What needs to be done = Gather every line in the records below that contains the word "screenshot".

──────── Listed records

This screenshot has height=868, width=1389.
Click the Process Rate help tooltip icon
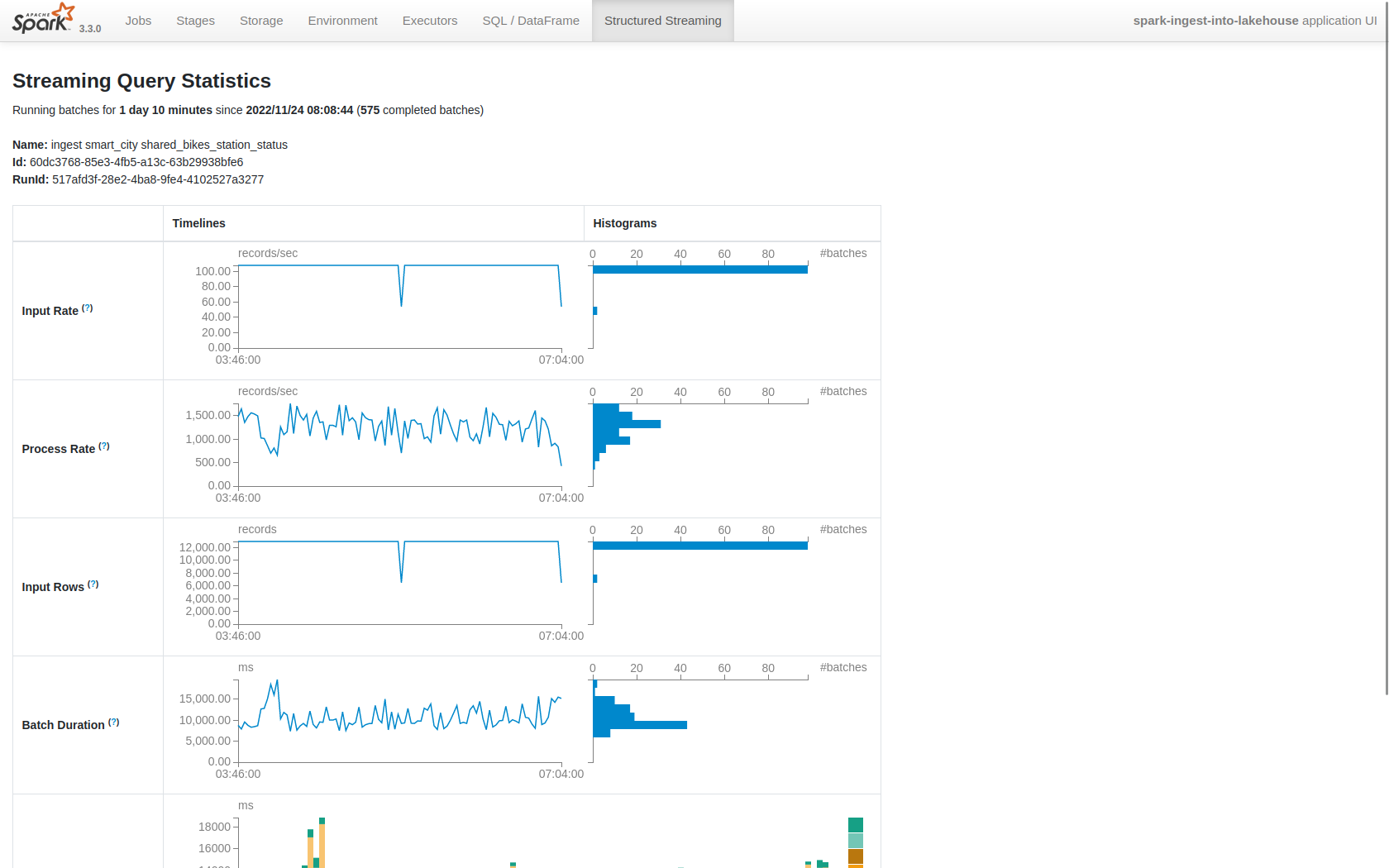[x=104, y=446]
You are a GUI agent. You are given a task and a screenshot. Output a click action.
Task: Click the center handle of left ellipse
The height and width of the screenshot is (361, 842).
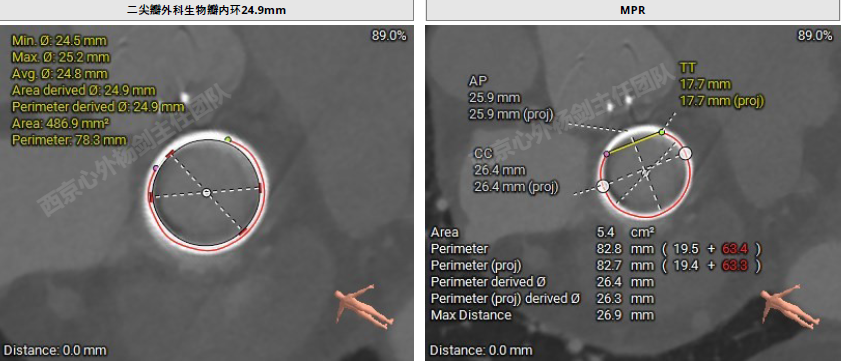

────────────────

Written answer =
This screenshot has height=868, width=1389.
You are a GUI agent. You are given a task and a screenshot. Output a click action.
The height and width of the screenshot is (361, 842).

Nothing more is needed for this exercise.